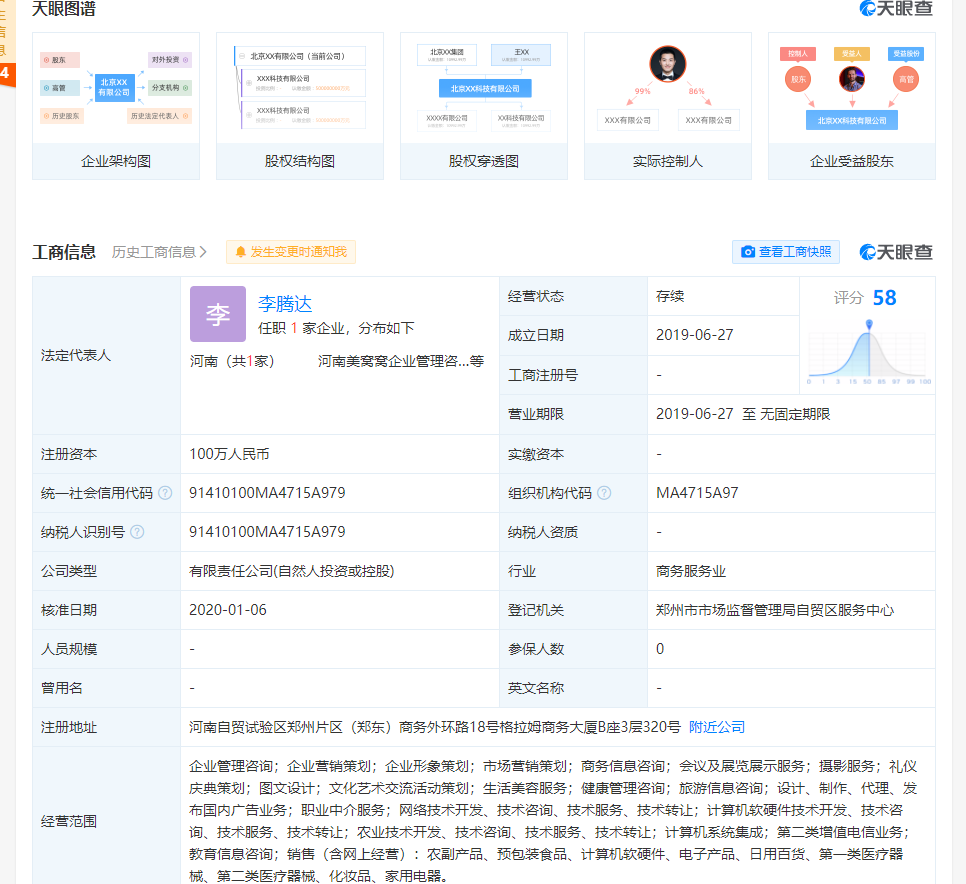Viewport: 966px width, 884px height.
Task: Click 天眼查 logo at top right
Action: [x=896, y=9]
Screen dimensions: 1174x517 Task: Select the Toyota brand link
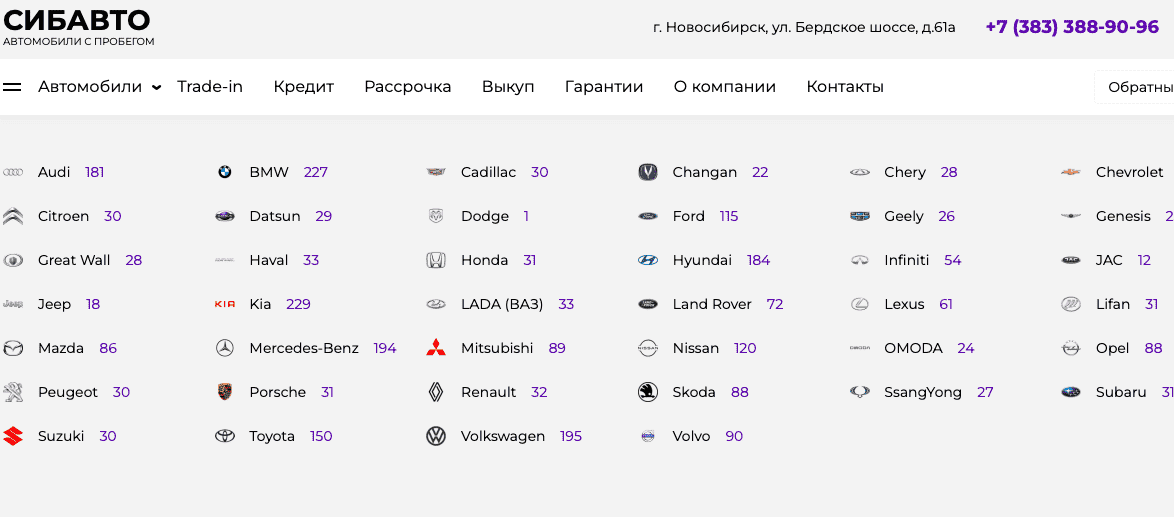[272, 436]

== WHAT YOU SHOULD DO ==
Nothing should appear in the answer except the lines from the one containing "Screen dimensions: 1174x517" through the last line of the listing, given again exactly and with no pictures.

== ANSWER FOR THIS EXERCISE ==
Screen dimensions: 1174x517 Task: Select the Toyota brand link
[272, 436]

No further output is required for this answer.